__TEXT SEGMENT__
+++

Kroc Workshop Explores Music, Literature and Peace

Author: Renée LaReau

Musicians, artists, performers, writers, scholars, and student-artists gathered at the Kroc Institute April 19-20 for a workshop to explore the connections among music, literature and peacebuilding.

This workshop, a collaboration between the Kroc Institute and the University of Edinburgh's (Scotland) Peacebuilding Through Media Arts project and the International Conference of Peace and Reconciliation at York St John University (England), focused on the theory and practice of arts-based peacebuilding as informed by religion and spirituality. 

The arts deserve a prominent place in peacebuilding practice and scholarship, said Kroc Institute Director Scott Appleby, who organized the workshop with Jolyon Mitchell, professor of communications, arts and religion at the University of Edinburgh. 

“At its core, peacebuilding is a process of fostering and sustaining interpersonal and cross-community relationships that draw on the human capacity for healing, reconciliation, and social transformation,” Appleby said. “Music, literature, and spiritual practice make the depths of human compassion and creativity accessible to this process." 

Workshop participants from numerous countries included:

  • Sandra Gustafson, professor of English and American Studies at Notre Dame, who presented a literary analysis within the framework of strategic peacebuilding.
  • Patrick Madden, associate professor of English at Brigham Young University, who addressed the role of the personal essay in the cultivation of empathy and tolerance.
  • Lindsay McClain Opiyo, a peace studies master’s student at the Kroc Institute, who has been involved in contemporary music and ecumenical peacebuilding in Northern Uganda.
  • Ketty Anyeko and Tamara Shaya, peace studies master’s students at the Kroc Institute, who discussed storytelling as an art of peacebuilding.
  • Vanessa Contopolous, music therapist, singer-songwriter and co-creator of the SongStream Project, who discussed music and healing.
  • Michael Fryer, a peacebuilding practitioner, trainer and lecturer who has worked in Northern Ireland.
  • Alison Rice, associate professor of French at Notre Dame, who discussed music-making and peacebuilding in the writing of Francophone women. 
  • Julie Okot Bitek, an essayist and poet writing her doctoral dissertation on narratives of formerly abducted women in northern Uganda. 
  • Jane Sapp, a musician and cultural worker with Brandeis University’s Program in Peacebuilding and the Arts.

+++

__THE DATA__

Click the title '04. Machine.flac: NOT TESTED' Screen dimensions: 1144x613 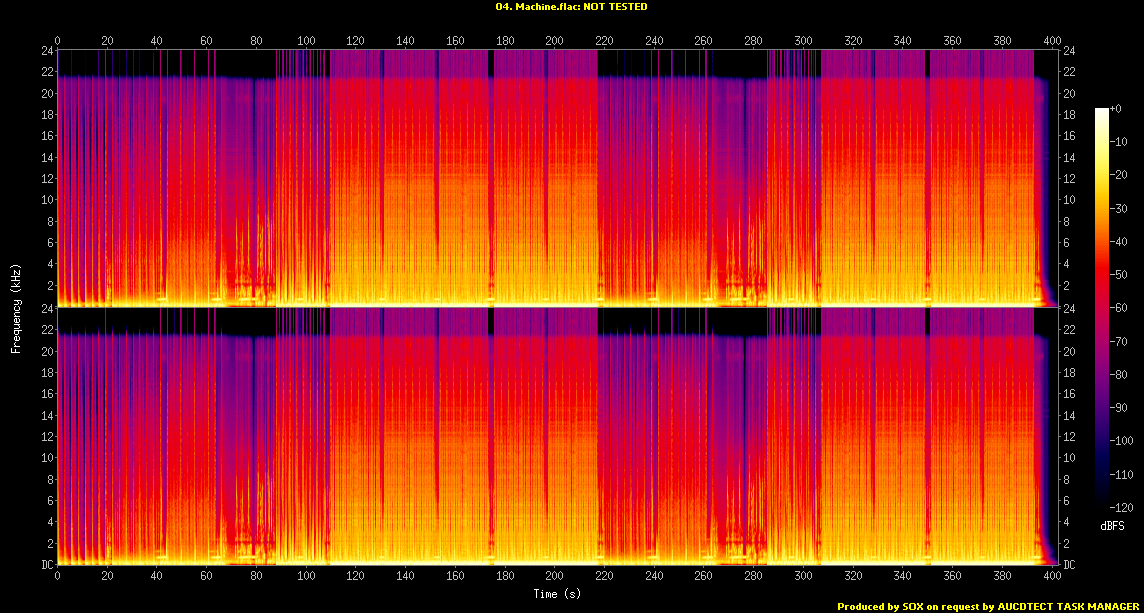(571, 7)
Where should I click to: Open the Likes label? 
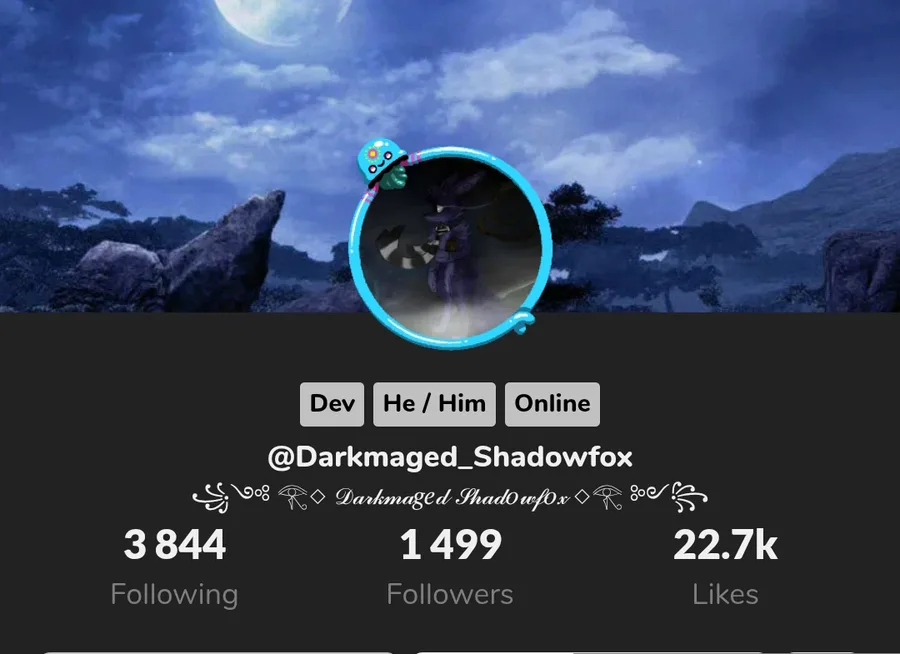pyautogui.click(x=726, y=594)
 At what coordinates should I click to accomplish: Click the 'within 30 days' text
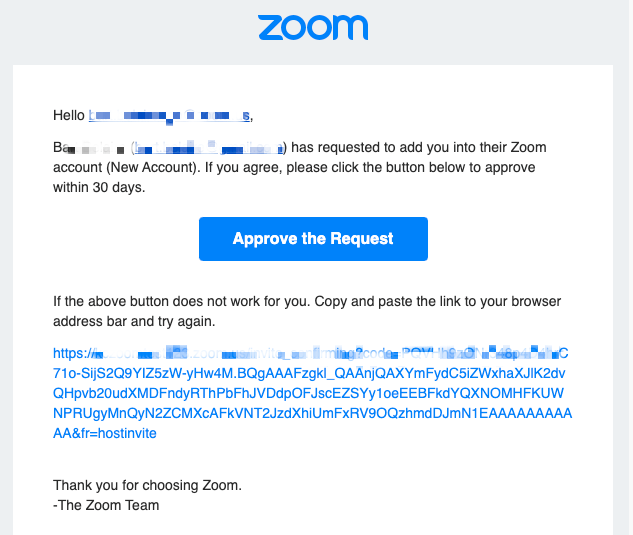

+++

__PROBLEM 1__
Copy out the passage of the Kroc workshop report that begins with the words "Author: Renée LaReau" and stops after the words "literature and peacebuilding.".
__PROBLEM 2__
Name every workshop participant whom the Kroc workshop report identifies as a peace studies master's student at the Kroc Institute.

__WORKED SOLUTION 1__
Author: Renée LaReau

Musicians, artists, performers, writers, scholars, and student-artists gathered at the Kroc Institute April 19-20 for a workshop to explore the connections among music, literature and peacebuilding.

__WORKED SOLUTION 2__
Lindsay McClain Opiyo
Ketty Anyeko
Tamara Shaya